9+ - Op de een of andere manier deed het begin
van Klootwijks jongste kinderboek me denken aan het begin van Jip en Janneke: hoe een auteur in enkele
zinnen de bijzondere en toch ook weer doodgewone ontmoeting tussen twee
kinderen zó weet te typeren dat je meteen in hun verhaal duikt.
Lo leert Jet kennen
wanneer hij met zijn mama op vakantie is in een woonwagen, die ze bij een
boerderij in het dorp van Jet hebben geplaatst. Aanvankelijk is Jet voor Lo nog
‘het meisje’, maar dat duurt niet lang, want hij weet al snel hoe bijzonder hij
haar vindt. Nadat hij haar gered heeft uit een modderige sloot, bedenkt hij:
‘En ze was helemaal niet bang. […] Gek is dat. En wat loopt ze hard.’ En ze
blijkt nog bijzonderder. Ze wast zelf haar vuile kleren en ze doet dat in een
wasmachine die ze zelf heeft bedacht. Beide kinderen zijn vindingrijk en
ondernemend, waardoor ze een mooi tegengewicht vormen voor al die vlakke,
steretype duo’s in zoveel kinderboeken. Jet is meer onbezonnen en niet op haar
mondje gevallen. De volgende dialoog typeert haar helemaal:
‘Hoe weet je dat het mag?’
vraagt Lo.
‘Ik mag alles,’ zegt Jet.
‘Alles?’
‘Dat denk ik wel, want ik mag nooit iets niet. Maar ik hoef ook niet veel te mogen.’

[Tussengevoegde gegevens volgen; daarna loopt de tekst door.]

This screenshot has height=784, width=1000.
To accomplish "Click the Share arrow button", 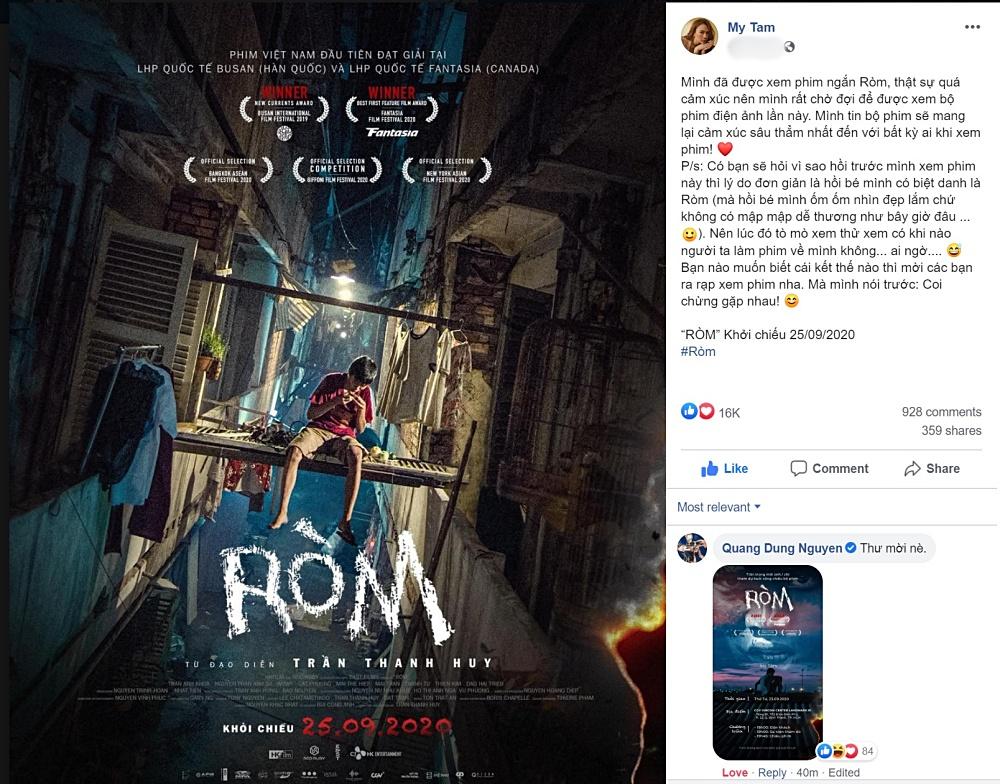I will (932, 469).
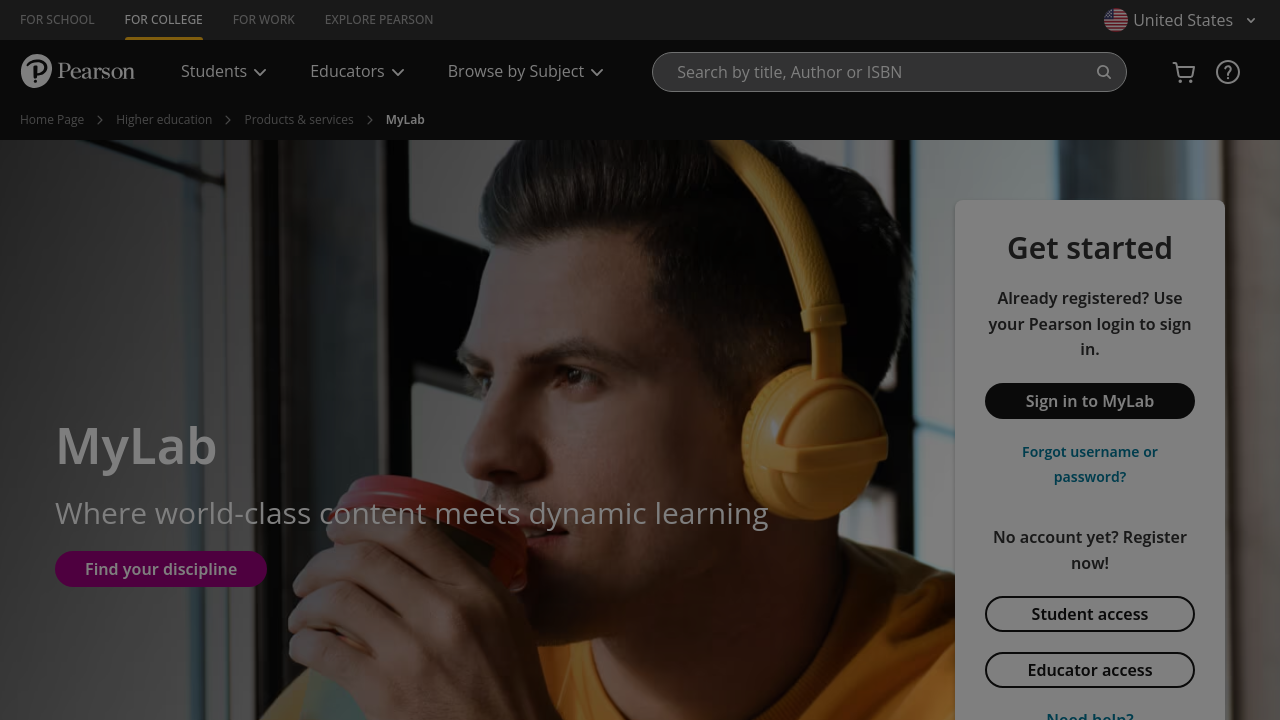
Task: Open Browse by Subject dropdown
Action: tap(525, 72)

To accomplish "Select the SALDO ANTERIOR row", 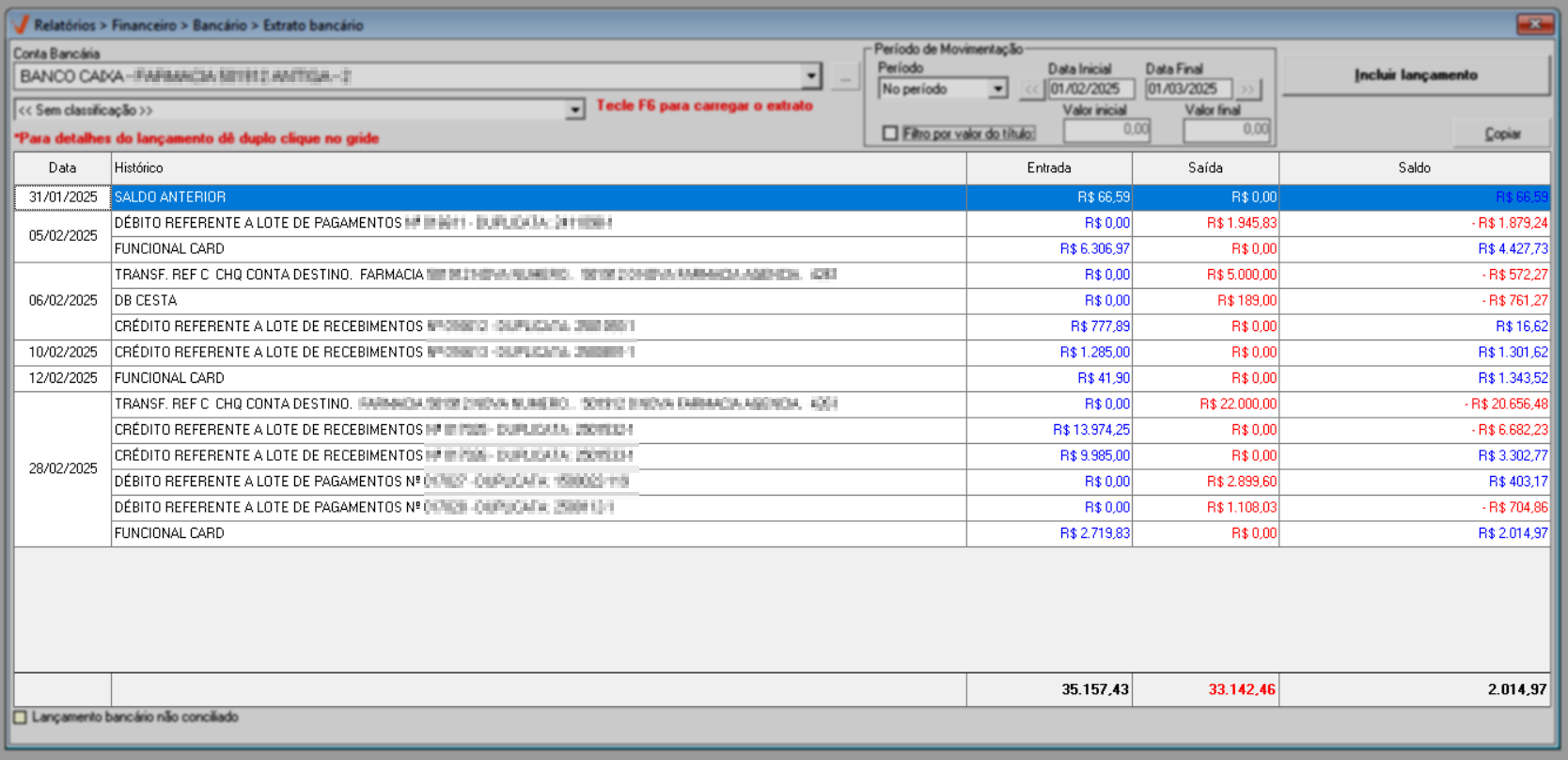I will 538,198.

Als sommige mensen in het dorp
het niet ‘netjes’ vinden dat er plots een graafmachine voor het huis van Jet
staat, besluit ze gevat:
‘Nette mensen houden niet van graafmachines van dichtbij.’
Lo is
bedachtzamer, waardoor hij af en toe Jet uit een hachelijke situatie kan redden.
Samen vormen ze al snel een onafscheidelijk duo. Om precies uit te drukken hoe
leuk ze mekaar vinden, heeft Klootwijk maar weinig woorden nodig:
‘Voor de ruit staan
ze stil.
‘Ik vind het niet leuk om mezelf te zien,’ zegt Jet.
‘Waarom niet?’
‘Dat weet ik niet.
‘Ik
vind het leuk om jou te zien,’ zegt Lo.’
Wat verder bekent Jet:
‘als jij er bent, voelt het ook als vakantie.’
Verder in het boek
maken Lo en Jet kennis met Fien, die zich voortbeweegt in een wagentje, omdat
haar benen het niet doen. Ook hier is het knap hoe Klootwijk erin slaagt te
verwoorden hoe vanzelfsprekend ze mekaar leren kennen, zoals dat bij kinderen
gaat. Fiens handicap blijkt helemaal geen hinderpaal.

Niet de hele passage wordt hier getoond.